177 - Data Junkyard
"Data is the new (Snake) Oil."
The "snake" part of that is critically important because roughly 99.9% of data is garbage and/or redundant. There is virtually nothing that requires "internet-scale data" to perform at the cutting edge because the cutting edge isn't dictated by brute-force compute.
This puts all of the copyright and privacy violations major tech companies have engaged in while fighting over data in the context of the extreme depth of incompetence required to try collecting all of the world's digital trash, rather than building systems that only require quality, not quantity.
Some companies have even taken this to such an extreme as to produce massive quantities of "synthetic" garbage data to feed their brute-force systems. While "synthetic data" has a handful of very narrow viable use cases, even most of the viable uses only deliver transient value until more effective systems are architected.
If "Big Data" is comparable to anything today, it is Cryptocurrency. The value of that garbage data is purely driven by human psychology, a "Tulip Mania" of sorts, spurred by the extremely naïve (and debunked) assumption that the data holds any intrinsic value.
The advantage that "big data" has over literal oil and cryptocurrency is that the same data can be sold over and over again to any party dumb enough to believe it holds value. Since the companies buying it don't have any meaningful understanding of the brute-force compute systems they feed the data into then they just keep buying it and pulling on the slot machine lever. They rely on benchmarks, which are virtually 100% contaminated when using "internet-scale" data, causing them to cultivate delusions of performance, rather than seeing the lever.

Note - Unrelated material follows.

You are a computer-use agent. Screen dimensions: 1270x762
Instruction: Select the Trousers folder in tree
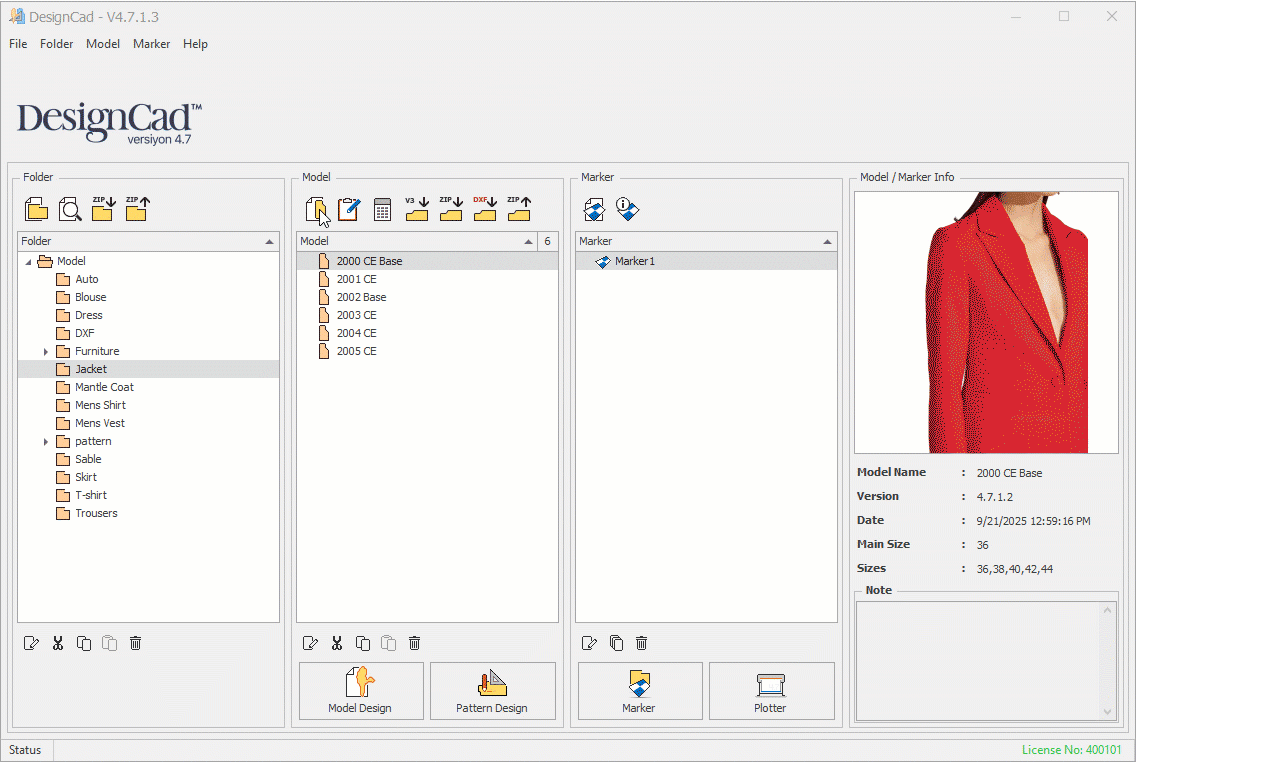[96, 514]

In many domains, all of the data that anyone could need is already publicly available and free to use for commercial purposes. The entire NCBI medical database of peer-reviewed published papers, all of the documentation on legal systems around the world, and countless free-to-use educational resources account for many gigabytes of raw text data alone, and less than 1 GB of such data was sufficient to reach the cutting edge, which trash like GPT-4 has never approached.
Much of the data that isn't yet freely available is held by publishers who'd leap at the opportunity to be credited for their work, driving fresh revenue streams in a new kind of knowledge marketplace. This means that not only is the cutting edge built on freely available and free-to-use data today but that there is a road forward that only such viable technology can follow for tomorrow. That road simultaneously incentivizes cooperation among those holding high-quality data, while strongly disincentivizing them from making any agreements with the snake oil peddlers of today's LLMs.
"You are what you eat", so don't eat the snake oil. Most data looks like an ocean gyre today, covered in a thick layer of trash.